I.iii.60-74
Best
[CLEOPATRA Though age from folly could not give me freedom, It does from childishness. Can Fulvia die?] ANTONY She’s dead, my queen. Look here, and at thy sovereign leisure read The garboils she awaked. At the last, best, See when and where she died. CLEOPATRA O, most false love! Where be the sacred vials thou shouldst fill With sorrowful water? Now I see, I see, In Fulvia’s death, how mine received shall be. ANTONY Quarrel no more, but be prepared to know The purposes I bear; which are or cease As you shall give th’advice. By the fire That quickens Nilus’ slime, I go from hence Thy soldier, servant, making peace or war As thou affects. CLEOPATRA Cut my lace, Charmian, come! But let it be; I am quickly ill and well; So Antony loves.
Antony shows Cleopatra the detailed letter the third1 messenger gave him in the previous scene (and whose main points have been summarized before). That letter ends with the report of Fulvia’s death. I don’t think Antony’s word best here can mean that this is good news, as some commentators have imagined, nor indeed that he thinks Cleopatra will take it as good news. She is already free from childishness, and while the word may be an apostrophe to her (she’s the best!), I think it is a continued acknowledgement of Fulvia’s own greatness, Fulvia at her dramatic best, her most courageous and impressive, in her last moments, as would befit a tragic character. (To go slightly farther, I think this is an example of the Empsonian ambiguity that merges two possible interpretations. Cleopatra is best at understanding what Antony understands: that this is Fulvia at her greatest and her best.)
Accusing him, lamenting his “false love” for Fulvia, Cleopatra sustains the mode she’d entered the scene in, when she’d complained about Antony’s “mouth-made vows / Which break themselves in swearing”. She doesn’t take his failure to mourn sufficiently for Fulvia as a tribute to her, but as an aspect of his character. This is, of course, part of her mockery, and her character is such that her teasing can coexist with her seriousness, and she can teasingly complain of Antony’s failure to mourn Fulvia enough as predicting what his reaction to her own actual death will be. This might look like a narcissistic demand: Fulvia is dead and she’s thinking about herself. But it’s actually the opposite: the point is to rebuke Antony for his relative indifference to Fulvia, while it is Cleopatra who feels for her rival and counterpart.
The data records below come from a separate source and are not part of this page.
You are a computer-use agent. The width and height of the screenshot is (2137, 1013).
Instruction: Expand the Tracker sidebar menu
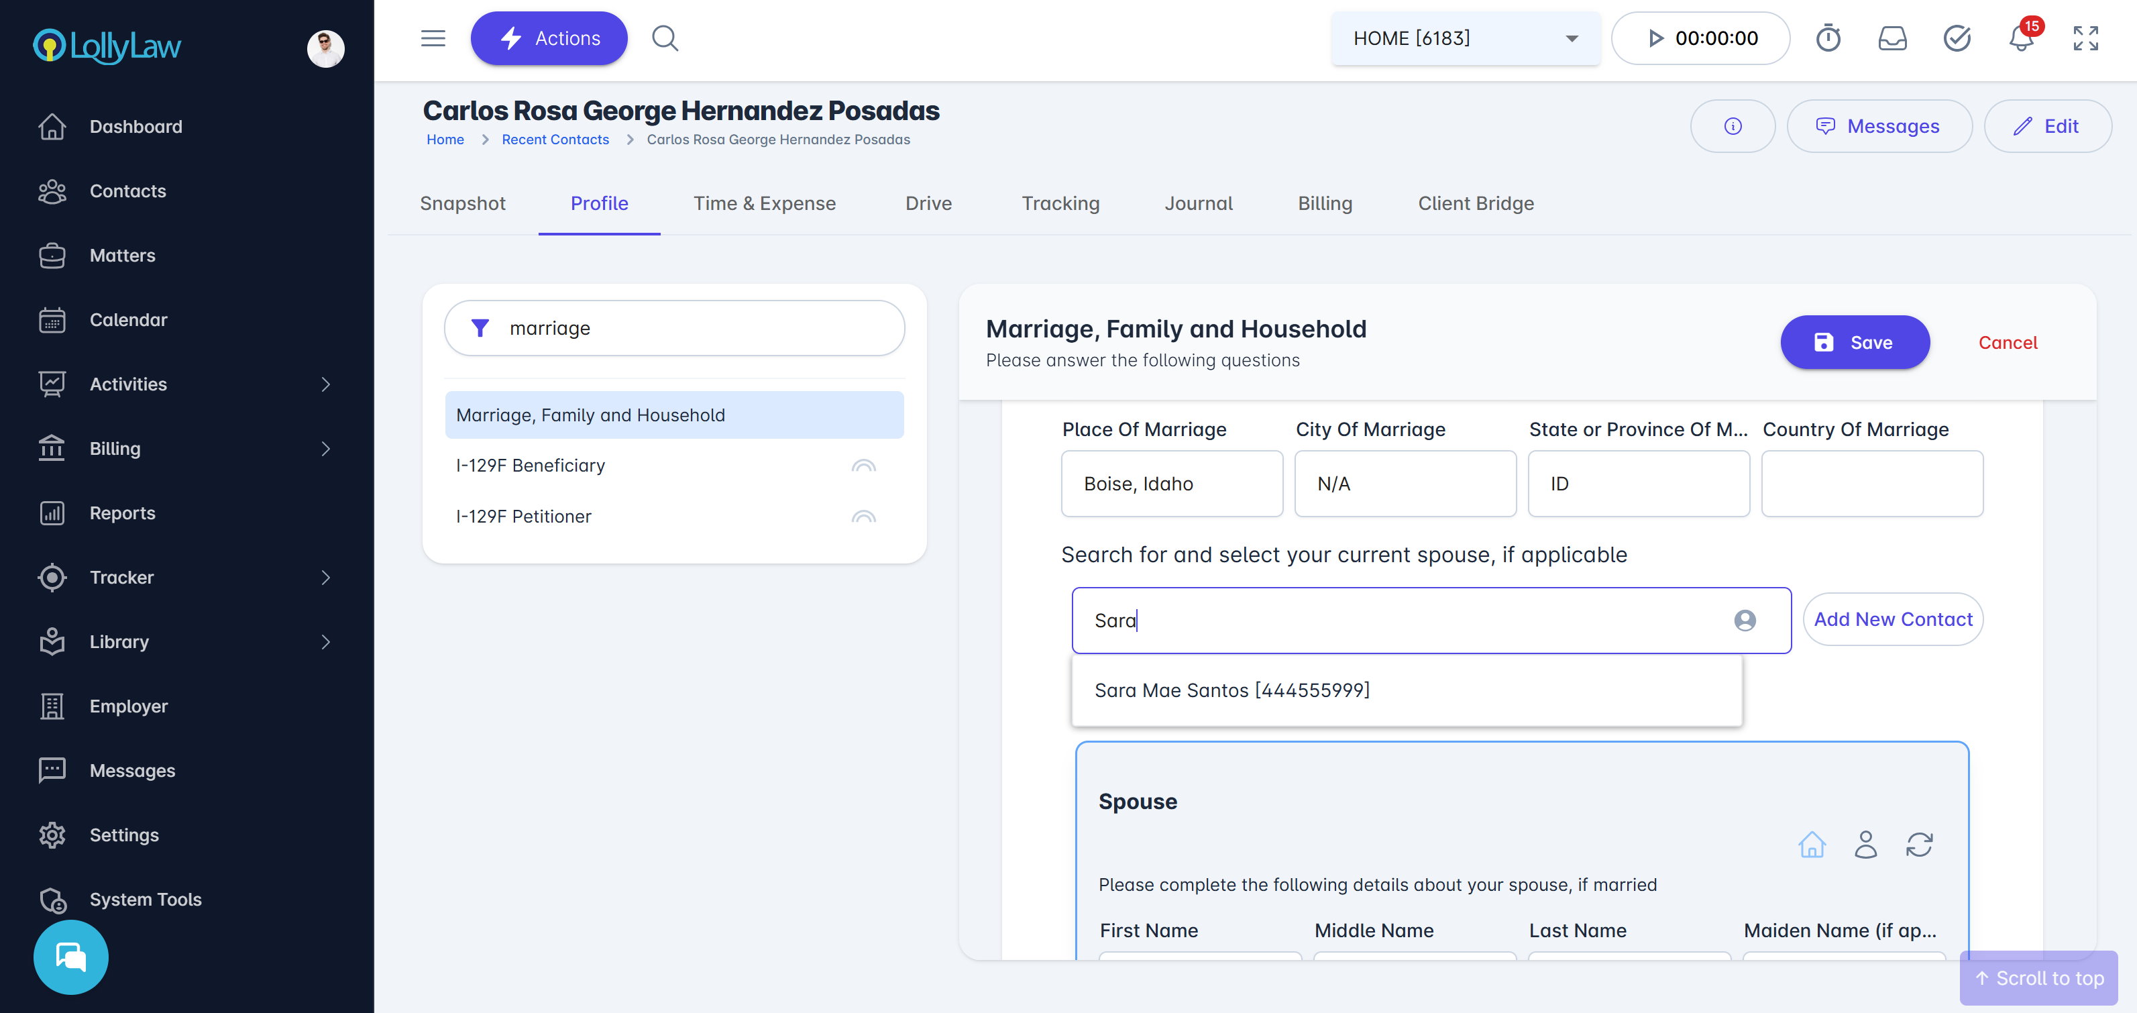coord(325,577)
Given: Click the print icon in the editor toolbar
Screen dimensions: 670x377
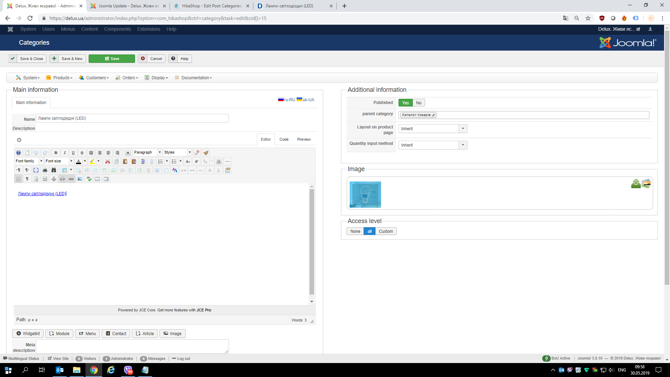Looking at the screenshot, I should click(x=45, y=170).
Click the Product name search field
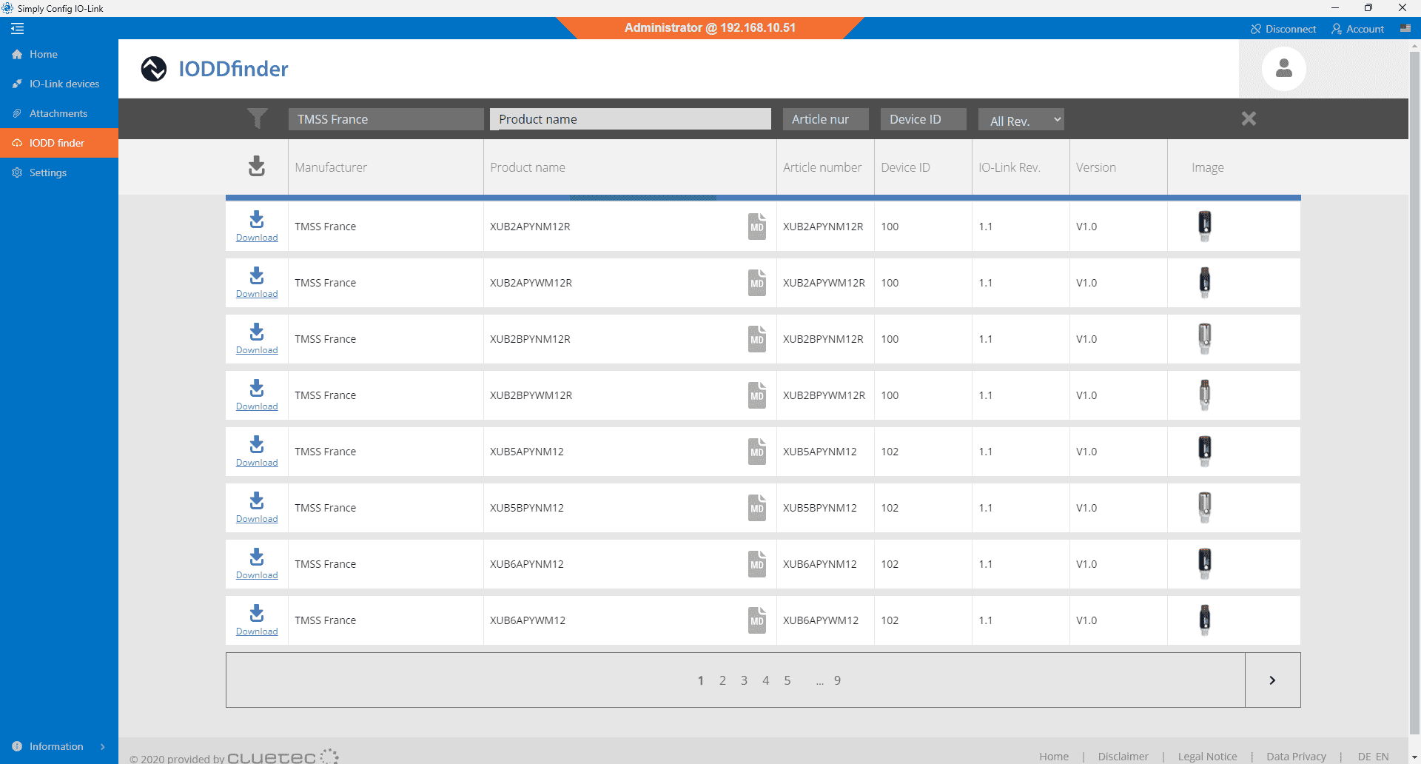The width and height of the screenshot is (1421, 764). pos(630,118)
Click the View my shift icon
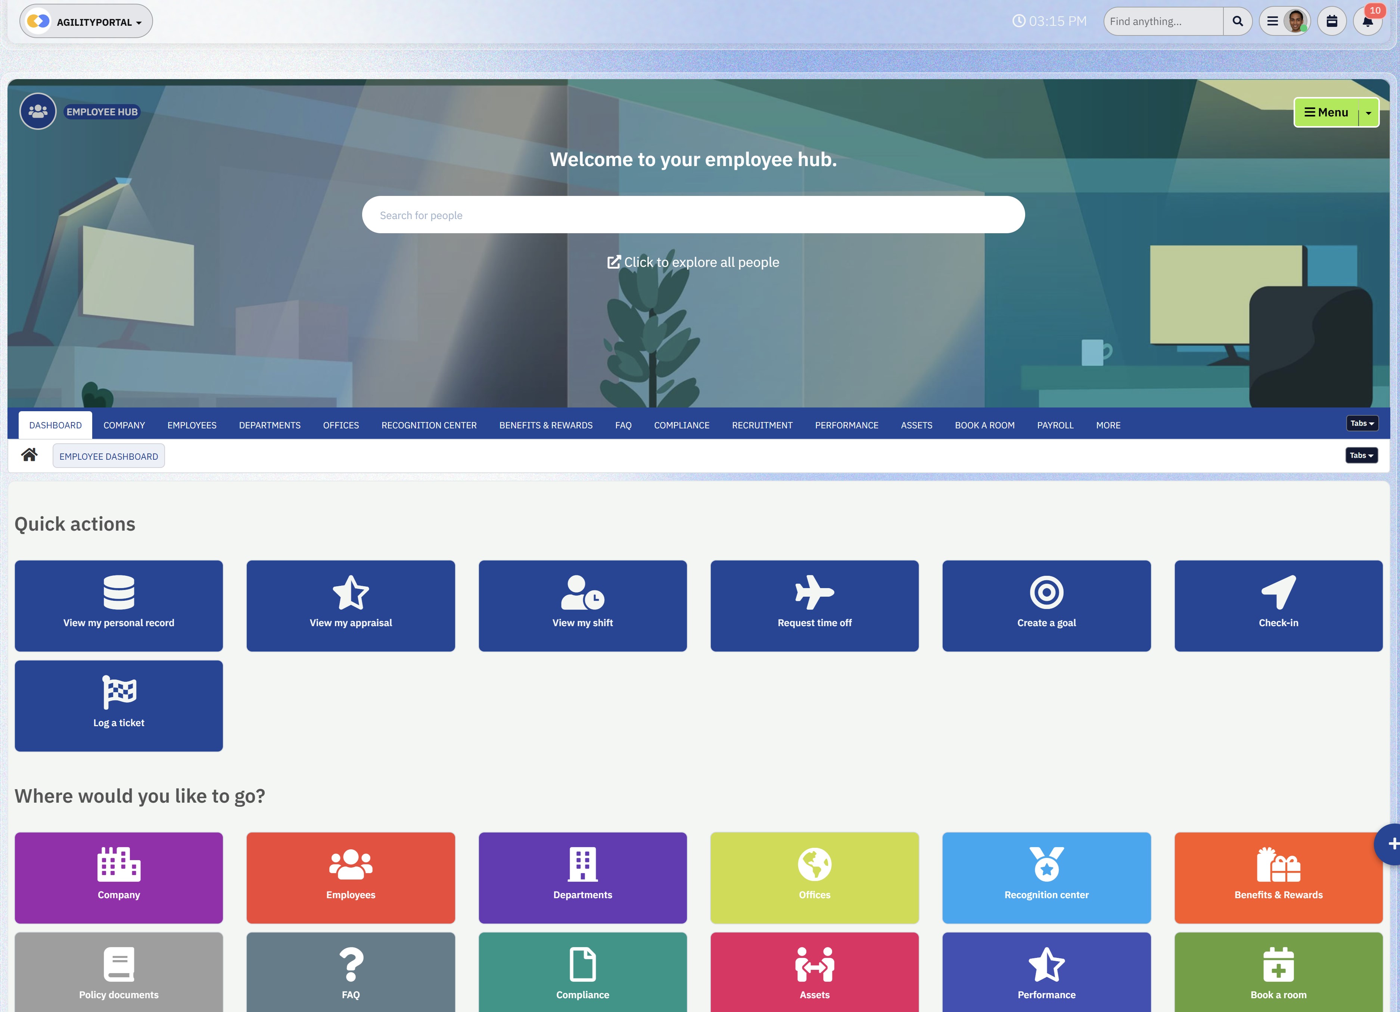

Her prediction here about how Antony will respond when she dies is also important as setting up one of the climactic scenes in Act IV, when she will ask for a description of how Antony receives the mendacious report that she has killed herself: “Hence, Mardian, / And bring me how he takes my death” (IV.xiii.9-10). He won’t, of course, take the news as he takes that of Fulvia’s death, as Cleopatra realizes a little too late:
DIOMEDES She sent you word she was dead;
But fearing since how it might work, hath sent
Me to proclaim the truth, and I am come,
I dread, too late. (IV.iv.126-129)
Back to scene I.iii: Antony’s response to her is quite different from his earlier determination that he must break off from her or lose himself in dotage. His respect for her is suddenly serious. “Quarrel no more” sounds like a rebuke but that’s not quite right: he knows that she’ll be serious too, that her quarreling and chiding doesn’t show some failure to measure up to the situation. If he asks her to she will, and she does. The curl-tossing “Cut my lace, Charmian, come!”2 is there only to contrast with her immediate “But let it be”. She and Antony are in tune again. The rapidity with which this always happens will be, I think, the deepest motif of the play.
Depending how you count!
Fun to note the anachronistic clothing she’s wearing.